What to do:
1. Transcribe the part of the post on the limit of f(s)/s that opens with the words containing "This function comes" and closes with "where $y \neq x$?".
2. In the post on the limit of f(s)/s, the function comes up in parameterizing the solutions to which equation?

Excerpted text:
If $f(s) = (1+s)^{(1+s)^{(1+s)/s}/s}$, show that $\lim_{s \to \infty} f(s)/s = 1$.

Question

If $f(s) = (1+s)^{(1+s)^{(1+s)/s}/s}$, show that $\lim_{s \to \infty} f(s)/s = 1$.

This function comes up in the parameterization of the solutions to $x^y = y^x$. See for example, here: Are there real solutions to $x^y = y^x = 3$ where $y \neq x$?

If we write $y = rx$, we get $x = r^{1/(r-1)}$ and $y=r^{r/(r-1)}$.

Then $x^y =(r^{1/(r-1)})^{r^{r/(r-1)}} =r^{r^{r/(r-1)}/(r-1)} $.

Finally, if we write $r = 1+s$, this is $f(s) = (1+s)^{(1+s)^{1+1/s}/s} $.

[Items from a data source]
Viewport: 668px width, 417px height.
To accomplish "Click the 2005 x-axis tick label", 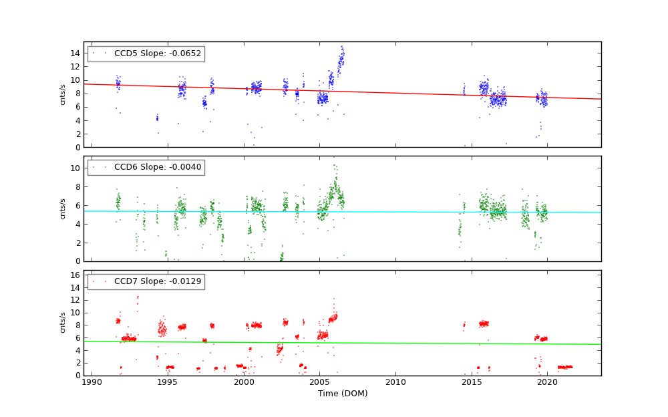I will pos(319,382).
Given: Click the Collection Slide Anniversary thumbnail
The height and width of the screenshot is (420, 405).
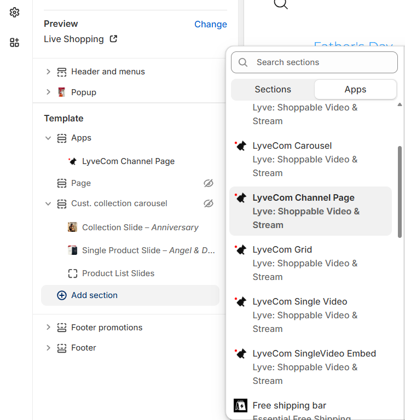Looking at the screenshot, I should [72, 227].
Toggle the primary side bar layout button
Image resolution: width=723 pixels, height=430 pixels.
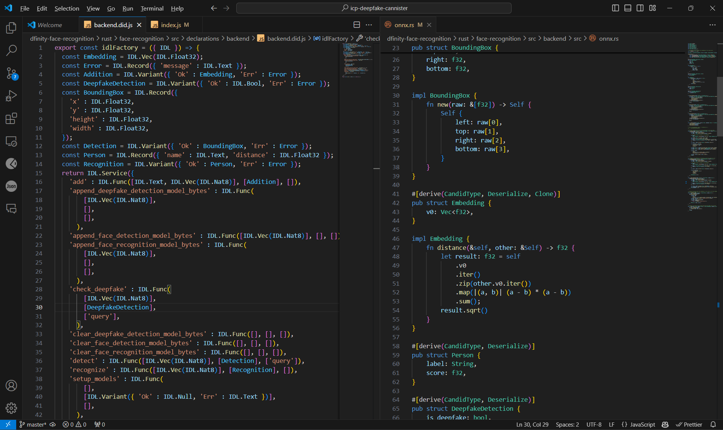tap(615, 8)
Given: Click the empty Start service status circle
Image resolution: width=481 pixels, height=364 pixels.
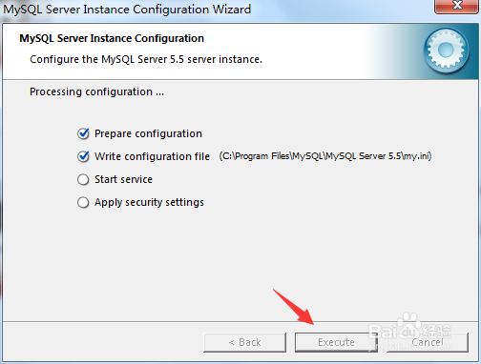Looking at the screenshot, I should (x=83, y=179).
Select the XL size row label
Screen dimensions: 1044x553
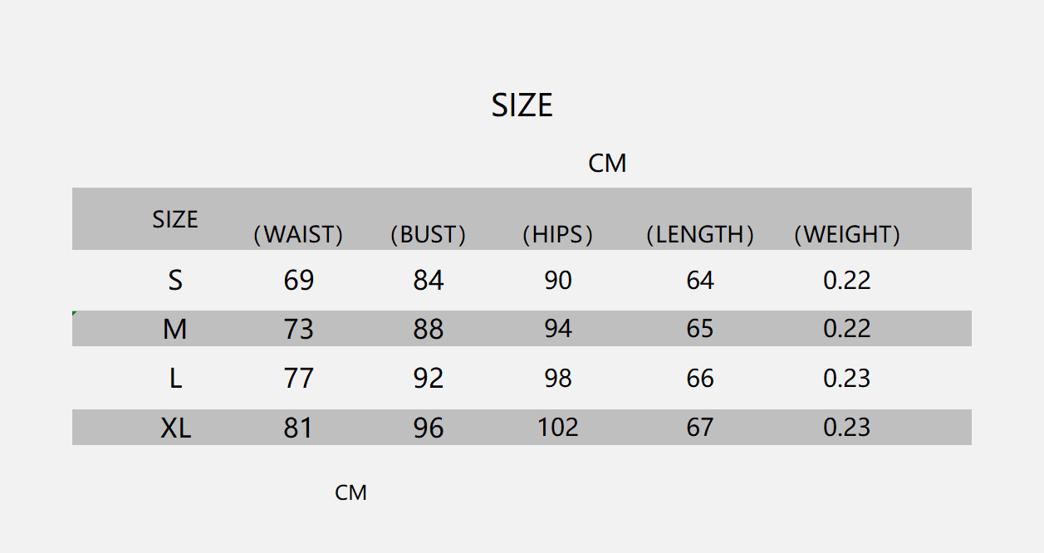[175, 428]
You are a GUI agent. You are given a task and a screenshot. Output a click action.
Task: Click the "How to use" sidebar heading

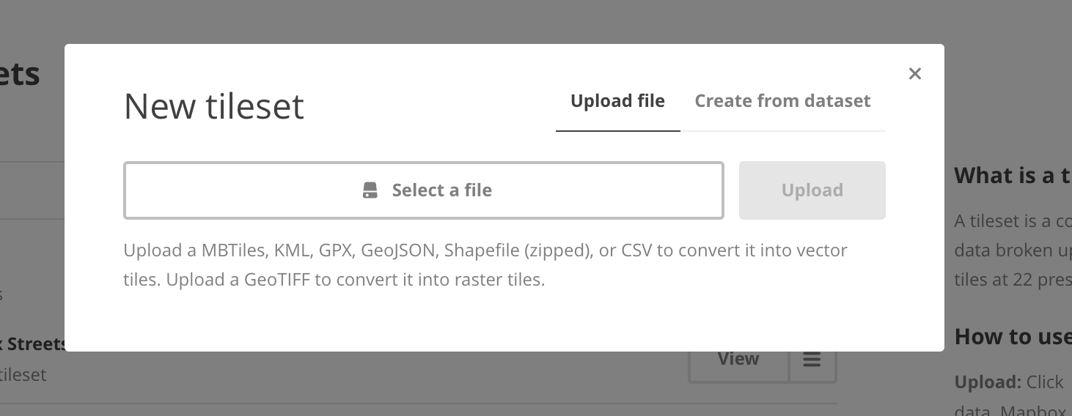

Solutions to each task:
1.
This function comes up in the parameterization of the solutions to $x^y = y^x$. See for example, here: Are there real solutions to $x^y = y^x = 3$ where $y \neq x$?

2. $x^y = y^x$